### Extracted information ###

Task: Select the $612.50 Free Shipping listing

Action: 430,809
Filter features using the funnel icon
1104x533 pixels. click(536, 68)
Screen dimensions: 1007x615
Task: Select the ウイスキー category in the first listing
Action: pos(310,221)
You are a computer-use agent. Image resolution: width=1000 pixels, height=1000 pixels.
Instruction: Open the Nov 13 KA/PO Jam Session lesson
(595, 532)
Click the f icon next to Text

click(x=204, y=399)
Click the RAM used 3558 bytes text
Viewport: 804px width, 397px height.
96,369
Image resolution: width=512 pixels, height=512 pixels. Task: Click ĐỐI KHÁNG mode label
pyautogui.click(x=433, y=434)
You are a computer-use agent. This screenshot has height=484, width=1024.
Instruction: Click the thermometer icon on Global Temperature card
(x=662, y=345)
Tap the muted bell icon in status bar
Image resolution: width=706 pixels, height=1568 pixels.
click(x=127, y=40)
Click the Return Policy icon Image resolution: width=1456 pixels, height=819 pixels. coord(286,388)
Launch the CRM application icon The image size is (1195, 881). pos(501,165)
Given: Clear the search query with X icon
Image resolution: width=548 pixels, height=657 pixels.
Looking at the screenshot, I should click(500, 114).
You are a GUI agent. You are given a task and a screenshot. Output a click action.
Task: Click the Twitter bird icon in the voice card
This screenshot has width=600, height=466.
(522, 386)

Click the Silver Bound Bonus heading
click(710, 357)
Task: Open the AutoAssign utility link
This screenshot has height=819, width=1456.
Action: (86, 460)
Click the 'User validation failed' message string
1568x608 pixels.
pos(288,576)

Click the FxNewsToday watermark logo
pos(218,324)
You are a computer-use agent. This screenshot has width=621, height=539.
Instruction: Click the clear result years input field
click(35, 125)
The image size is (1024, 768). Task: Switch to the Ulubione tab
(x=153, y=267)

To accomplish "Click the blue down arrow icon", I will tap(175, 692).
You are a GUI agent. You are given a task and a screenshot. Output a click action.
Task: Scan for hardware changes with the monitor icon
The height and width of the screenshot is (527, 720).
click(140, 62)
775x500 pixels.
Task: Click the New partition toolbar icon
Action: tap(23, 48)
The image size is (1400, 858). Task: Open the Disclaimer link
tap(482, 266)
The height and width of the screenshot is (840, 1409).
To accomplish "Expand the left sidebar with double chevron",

###

* [Problem to work on]: Rewrite the entries in the stretch from "Click the Return" through "Looking at the", both included, as a two-column CSV with the header columns instruction and response. Give one row per entry, with its instruction and its response each in one quoted field and any line breaks replaced by spaces.

* [Answer to this exercise]:
instruction,response
"Click the Return Policy icon Image resolution: width=1456 pixels, height=819 pixels.","coord(286,388)"
"Launch the CRM application icon The image size is (1195, 881).","pos(501,165)"
"Given: Clear the search query with X icon Image resolution: width=548 pixels, height=657 pixels.","Looking at the screenshot, I should click(500, 114)."